Quatrièmement, les variations dans le prix du travail ne correspondent point, quant aux lieux et aux temps, à celles du prix des denrées, mais elles ont lieu souvent dans les directions tout à fait opposées[3].

  1. Chap. x de ce livre, première partie.
  2. L’énorme accroissement des communications entre les différentes provinces de l’empire, depuis les dernières années, par suite de l’amélioration des routes, de la construction des canaux et des chemins de fer, de l’établissement de la navigation à la vapeur, a ramené le prix des différents produits et les salaires du travail, dans les diverses localités, à un niveau beaucoup plus égal qu’à l’époque où fut publiée la Richesse des nations.
    Mac Culloch.
  3. Les salaires du travail ne consistent point dans l’argent, mais dans ce qu’on peut acheter avec cet argent, c’est-à-dire dans les denrées et autres objets nécessaires ; et la part qui sera accordée au travailleur sur le fonds commun, sera toujours proportionnée à l’offre. Là où les subsistances sont à bas prix et abondantes, son lot sera plus fort ; et là où elles sont rares et chères, sa part le sera moins. Son salaire sera toujours exactement ce qui doit lui revenir, et jamais au delà. Le docteur Smith et la plupart des autres auteurs ont, il est vrai, prétendu que le prix en argent du travail était réglé par le prix en argent des subsistances, et que toutes les fois que les vivres montaient, les salaires haussaient dans la même proportion. Il est cependant clair que le prix du travail n’a point de rapport nécessaire avec le prix des subsistances, puisqu’il dépend entièrement de l’offre du travail industriel comparée avec la demande. D’ailleurs, il faut faire attention que le haut prix des subsistances est un indice certain de la diminution de l’approvisionnement, et a lieu dans le cours ordinaire des choses, afin d’en retarder la consommation. Une moindre quantité de vivres, partagée entre le même nombre de consommateurs, en laissera évidemment à chacun une moindre portion, et le travailleur sera forcé de supporter sa part de privations dans la disette. Pour que ce fardeau soit distribué également, et pour empêcher que le travailleur ne consomme autant de subsistances qu’auparavant, le prix monte.
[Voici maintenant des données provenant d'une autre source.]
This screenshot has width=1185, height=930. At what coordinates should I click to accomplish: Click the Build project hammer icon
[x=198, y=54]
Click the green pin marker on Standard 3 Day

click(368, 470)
On prétend que les salaires doivent monter en même temps, pour mettre le travailleur en état de se procurer la même quantité d’une denrée devenue plus rare. Mais si cela était ainsi, la nature contrarierait elle-même ses propres desseins, en faisant d’abord monter le prix des subsistances, afin d’en diminuer la consommation, et en faisant ensuite hausser les salaires, pour fournir au travailleur le même approvisionnement qu’auparavant.
    Buchanan.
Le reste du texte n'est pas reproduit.